Jamie Cullum
Toutes les sociétés traditionnelles ont leurs rites de passage. Passages de la vie à la mort, de l’enfance à l’âge adulte, voire de la mort à la vie selon les croyances. Les rites initiatiques font évidemment la part belle à l’adolescence, maelström notable dans l’évolution des corps. Paradoxalement, nos sociétés contemporaines sont orphelines de ces rites qui permettaient le renforcement de la cohésion sociale Cette amputation les démange comme un membre fantôme, toujours relié au cerveau, même après l’ablation, à tel point que nombre d’adolescents cherchent aujourd’hui - dans le piercing ou le tatouage par exemple - la marque de ce passage violent.
Parmi les changements stupéfiants du corps, la mue de la voix a sa place à part. Le cartilage tyroïde grandit - particulièrement chez les garçons - et avec lui les cordes vocales s’allongent. L’enfant qui chantait avec sa tête prend conscience que tout le corps peut vibrer. Bien sûr, on peut vouloir garder sa voix d’enfant - particulièrement chez les filles - mais la découverte du potentiel résonateur du squelette est une révélation qui paye des affres de la mue. La voix devient alors un caractère indispensable de notre identité, jonglant entre le doux et le sévère, l’introspectif ou l’explosif. Pour un comédien ou un chanteur, sa maîtrise technique est évidemment cruciale.
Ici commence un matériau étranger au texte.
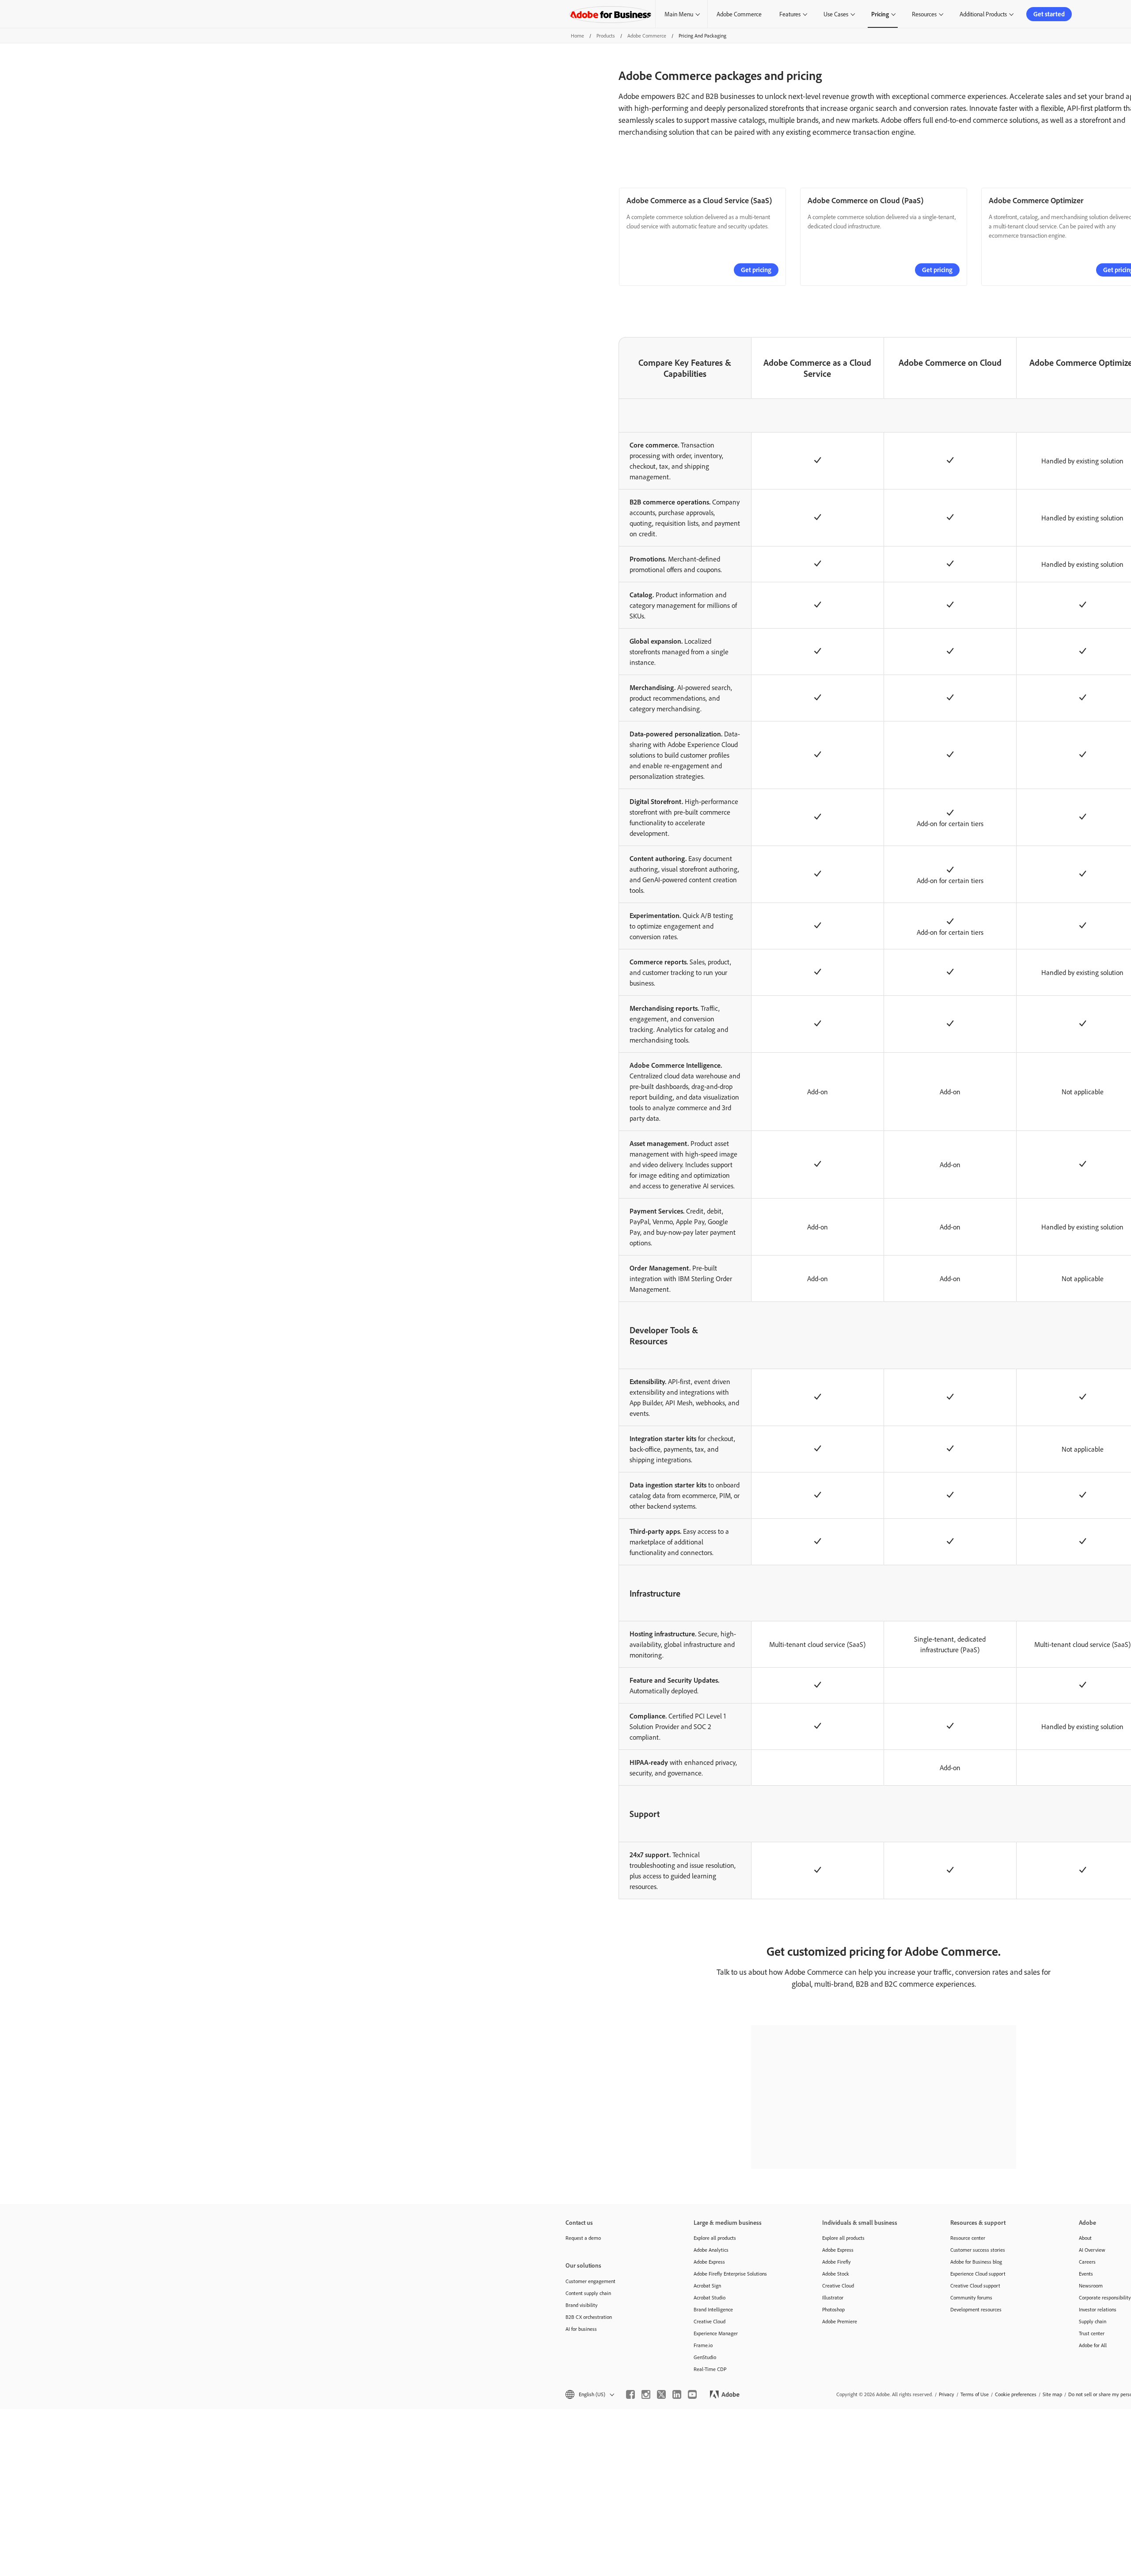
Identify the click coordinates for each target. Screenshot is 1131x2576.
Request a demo (583, 2238)
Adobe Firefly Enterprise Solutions (730, 2273)
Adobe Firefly (836, 2261)
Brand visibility (582, 2305)
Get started (1049, 14)
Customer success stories (977, 2249)
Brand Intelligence (713, 2309)
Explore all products (715, 2238)
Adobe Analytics (711, 2249)
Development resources (976, 2309)
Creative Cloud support (975, 2285)
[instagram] (645, 2394)
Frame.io (703, 2345)
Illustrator (832, 2297)
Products (605, 35)
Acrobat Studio (709, 2297)
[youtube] (692, 2394)
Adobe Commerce (739, 14)
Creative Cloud (709, 2321)
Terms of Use (974, 2394)
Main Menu (678, 14)
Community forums (971, 2297)
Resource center (967, 2238)
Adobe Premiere (839, 2321)
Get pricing (756, 270)
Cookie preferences (1015, 2394)
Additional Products (983, 14)
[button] (589, 2394)
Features (790, 14)
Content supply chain (588, 2293)
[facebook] (630, 2394)
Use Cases (836, 14)
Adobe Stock (835, 2273)
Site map (1052, 2394)
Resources (924, 14)
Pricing (880, 14)
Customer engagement (590, 2281)
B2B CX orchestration (589, 2317)
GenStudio (705, 2357)
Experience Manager (716, 2333)
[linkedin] (676, 2394)
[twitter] (661, 2394)
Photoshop (833, 2309)
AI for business (581, 2329)
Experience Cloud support (978, 2273)
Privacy (946, 2394)
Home (577, 35)
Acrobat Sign (707, 2285)
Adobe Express (709, 2261)
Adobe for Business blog (976, 2261)
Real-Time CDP (710, 2369)
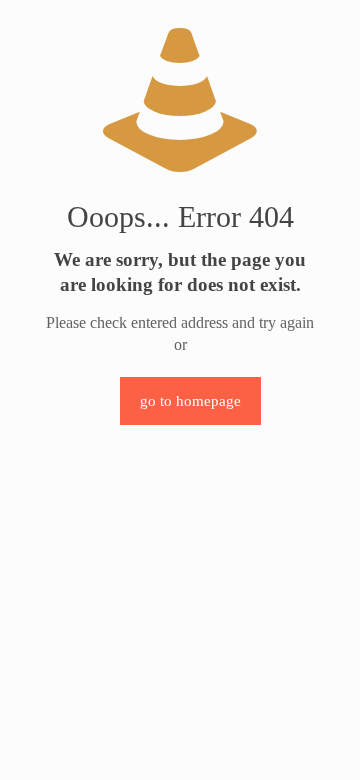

La naissance du microphone a permis de développer toute une palette nouvelle libérée de la contrainte mécanique de la puissance sonore. Mais reste la mission suprême: entrer en communion, avec soi-même et avec son public. Et cette quête passe par l’exercice de la sincérité.
Il était heureux que Stacey Kent passe en première partie de soirée: prendre la suite de la tornade Jamie Cullum eut été par trop ingrat. Et dommageable pour nous tous qui eussions perdu l’offrande de l’Américaine. Non que la voix de Stacey soit extraordinaire - d’autres divas du jazz l’effaceraient sans aucun conteste - mais il y a en elle cette volonté inaltérable d’entrer en empathie, ce caractère amoureux qui passe par-dessus tout, ce coin d’épaule sur lequel il fait bon se laisser aller. Petit bout de femme, elle cristallise la scène, fluet roseau qui vibre au bord de l’eau, lumineux visage coiffé d’un fauve velours. Dans l’exercice de la voix, elle a choisi la tendresse. L’orage était derrière!
Enfant terrible, mélange improbable du gendre idéal et du bad boy, Jamie Cullum possède sans doute un timbre des plus intéressants. Un soupçon de rauque, une gouaille assumée donnent à sa voix ce petit plus que beaucoup jalousent. Dans un show réglé au millimètre, le chanteur anglais virevolte du piano à la scène, entre punch et charme. Veste et chemise s’envolent comme les couches successives d’un oignon, doux et piquant à la fois. Prince guerrier au piano, il se fait troubadour en s’approchant du public, caresse, déclame, insolent Pâris conscient de son pouvoir. Ce cabotinage n’empêche pas la générosité; il distribue ses chansons comme un roi les écus, et le peuple le lui rend bien. Dans l’exercice de la voix, il a choisi l’héroïsme. Et le peuple aime les héros. Il aime surtout ce sentiment d’appartenance à une communauté, de fans pour le moins. Et que ce soient Stacey Kent ou Jamie Cullum, les artistes de ce soir en ont ouvert leurs portes, offrant au public ce moment de partage que la scène permet plus que tout. Que ce soit dans le frémissement de l’aube ou dans le flamboiement du soir, on adore toujours le soleil.